This example is used to demonstrate how to use default user-facing APIs to quantize a model.
pip install -r requirements.txt
TensorFlow models repo provides scripts and instructions to download, process and convert the ImageNet dataset to the TF records format. We also prepared related scripts in TF image_recognition example.
wget https://storage.googleapis.com/intel-optimized-tensorflow/models/v1_6/mobilenet_v1_1.0_224_frozen.pb
The configuration will will create a TopK metric function for evaluation and configure the batch size, instance number and core number for performance measurement.
evaluation: # optional. required if user doesn't provide eval_func in Quantization.

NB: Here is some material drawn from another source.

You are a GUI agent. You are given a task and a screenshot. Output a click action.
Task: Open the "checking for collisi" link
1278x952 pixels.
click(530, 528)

accuracy: # optional. required if user doesn't provide eval_func in Quantization.
metric:
topk: 1 # built-in metrics are topk, map, f1, allow user to register new metric.
dataloader:
batch_size: 32
dataset:
ImageRecord:
root: /path/to/imagenet/ # NOTE: modify to evaluation dataset location if needed
transform:
BilinearImagenet:
height: 224
width: 224
performance: # optional. used to benchmark performance of passing model.
configs:
cores_per_instance: 4
num_of_instance: 7
dataloader:
batch_size: 1
last_batch: discard
dataset:
ImageRecord:
root: /path/to/imagenet/ # NOTE: modify to evaluation dataset location if needed
transform:
ResizeCropImagenet:
height: 224
width: 224
mean_value: [123.68, 116.78, 103.94]
- Run quantization
python test.py --tune
- Run benchmark, please make sure benchmark the model should after tuning.
python test.py --benchmark
- We only need to add the following lines for quantization to create an int8 model.

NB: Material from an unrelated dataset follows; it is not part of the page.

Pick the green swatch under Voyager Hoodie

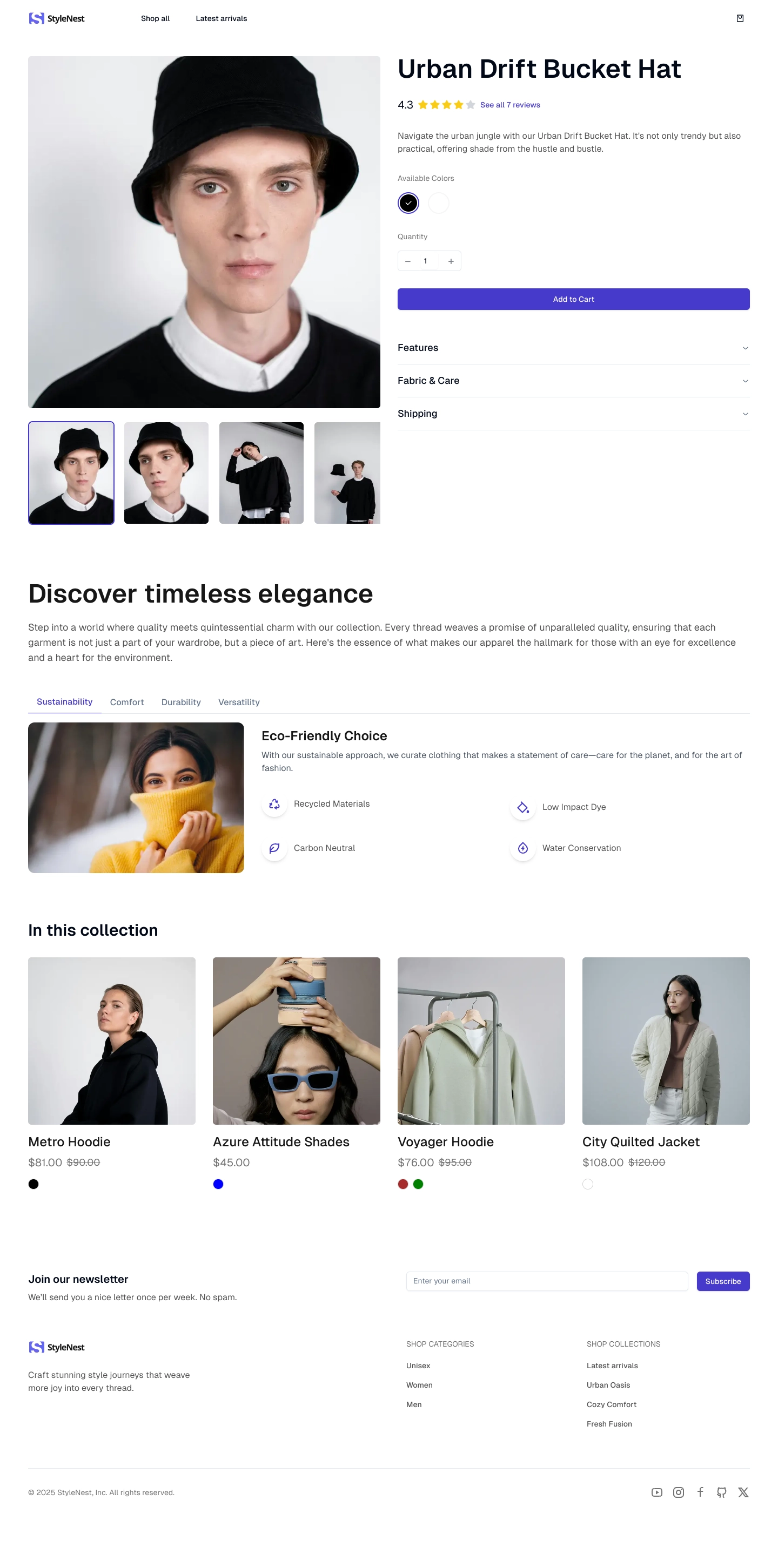tap(418, 1184)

from neural_compressor import Quantization
quantizer = Quantization('./conf.yaml')
quantized_model = quantizer('./mobilenet_v1_1.0_224_frozen.pb')
tf.io.write_graph(graph_or_graph_def=quantized_model,
logdir='./',
name='int8.pb',
as_text=False)
- Run benchmark according to config.
# Optional, run benchmark
from neural_compressor import Benchmark
evaluator = Benchmark('./conf.yaml')
results = evaluator('./int8.pb')